The music was composed by G. V. Prakash Kumar and released by Sony Music India.

Track list
| No. | Title | Lyrics | Singer(s) | Length |
|---|---|---|---|---|
| 1. | "Panjumittai" | Yegathasi | Hariharasudhan | 4:43 |
| 2. | "Un Swaasam" | Na. Muthukumar | G.V. Prakash Kumar, MC Vickey, Maya | 4:41 |
| 3. | "Naan Pudicha Mosakuttiyae" | Yegathasi | G.V. Prakash Kumar, Shakthisree Gopalan | 4:15 |
| 4. | "Oru Thuli" | Annamalai | Siddharth Mahadevan | 4:16 |
| 5. | "Kuiyyo Muiyyo" | Na. Muthukumar | Ranjith, Vandana Srinivasan, Maalavika Sundar | 4:22 |
| 6. | "A Leap of Faith : Eetti Theme" (Instrumental) |  |  | 1:56 |
| Total length: |  |  |  | 24:13 |

== Critical reception ==
The film received mixed reviews from critics.
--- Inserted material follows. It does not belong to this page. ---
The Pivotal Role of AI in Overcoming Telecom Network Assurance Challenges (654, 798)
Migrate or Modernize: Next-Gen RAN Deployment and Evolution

Writing for The Hindu, Baradwaj Rangan said: "An athlete faces hurdles off the track too when he gets involved with counterfeiters." Behindwoods rated the film 2.75 out of 5 and wrote, "Atharvaa is sharp in this decent entertainer". Indiaglitz wrote"'Eetti' is the best bet for commercial movie lovers." Rediff wrote "Overall, director Ravi Arasu’s Eetti is a lighthearted commercial entertainer that is worth a watch". The Times of India wrote "Eetti revolves around a sportsperson but it is not a sports film. It is a masala action movie that has smarts but is undone to an extent by the compromises that the director makes to his story". Sify wrote "Overall, Eetti with its confused presentation is not an entirely unwatchable film".